別記のように、銃刀法で定義された「刀剣類」には、刃渡15センチ以上の刀・剣・槍・薙刀のほか(長さの限定のつかない)「あいくち」と「飛び出しナイフ」がある。ここで言う「刃渡」は、槍を除く刀剣類の「刃長」と、槍の「穂長」との総称であり、それと和包丁の場合に通俗的に言われる「刃渡」とは少し違う。
また銃刀法では「刃体の長さが6センチを超える刃物を携帯してはならない」と言っていて、刀剣類とは区別された意味で「刃物」という言葉を使い、それについては「刃体の長さ」(刃体長)を定義しているが、この刃体長と上の刃渡とは違う。
さらに、同じ刃物でも「刃体と柄部の区別が明らかでない切り出し、日本カミソリ、握り鋏など」の刃物長の測り方は違う。著名なナイフ店の中にも、必ずしも以下のような定義で刃渡・刃長・刃体長を表示していないところもあるので、これは一応「私なりの理解」によるということにしておこう。
(1)刀剣類の「刃長」
日本刀を例にとると、切っ先から、「棟区」と言って、刀身となかごの境のところで峰(棟)側が一段下がるところがあって(刃側も同じく一段下がっていてそこは「刃区」と言う)、その角までの水平直線距離を測る。
(2)包丁の刃渡
和包丁では、「マチ」と言って、日本刀と同じように柄の直近で棟側と刃側に一段切れ込みが付いたものがあり、その場合は、日本刀と同じく切っ先から峰側のマチ(上マチ)までの水平直線距離を測る。マチがない場合は、「アゴ」と言って、刃側が柄元に向かって大きく直角に切れ込むその角のところまでを測る。
(3)刃物の「刃体の長さ」
切っ先から、柄部における切っ先に最も近い点までの水平直線距離を測る。シースナイフなら切っ先からヒルトまでということになる。フォールディングナイフはたいてい柄の先が丸みを帯びているから、その頂点から切っ先までである。
(4)刃体と柄部の区別が明らかでない刃物の「刃体の長さ」
切っ先から柄の尻までの全体の直線距離から「8センチを差し引く」。これは妙な定義だが、例えば刃の鋼材がそのまま伸びて握りに何も貼ったり巻いたりしていない共柄の切り出しナイフの場合、実際に刃が付いている長さが短くても、柄の端を握って刺したりすれば、もっと長い刃が付いた刃物と同じように殺傷力があるという考慮からこうなっているのだろう。

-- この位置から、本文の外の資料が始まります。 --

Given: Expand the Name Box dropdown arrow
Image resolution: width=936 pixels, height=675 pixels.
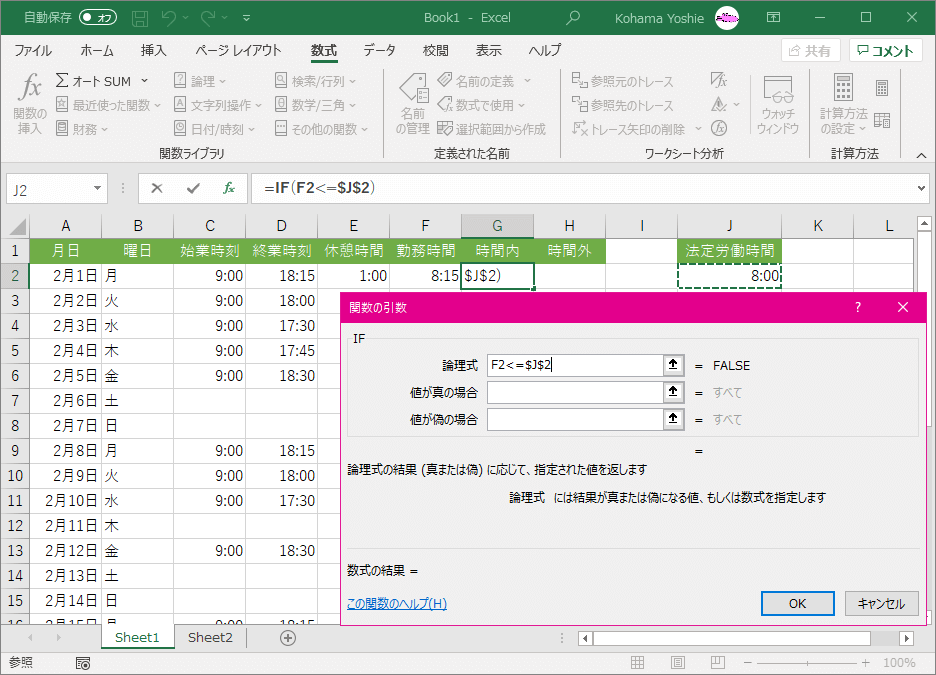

従って、例えば、通俗的に言う刃渡が5.5センチの切り出しでも、全体の長さが17センチあれば、それから8センチを引いた9センチが「刃体の長さ」と見なされる。「6センチを超える刃物を携帯してはならない」との規制に引っかかることになり、自分では「5.5センチだと思っていた」と言い張っても無駄である。もちろんこれは法律的な定義だから、自分で使う分には「刃体長5.5センチの切り出し」ということで構わない。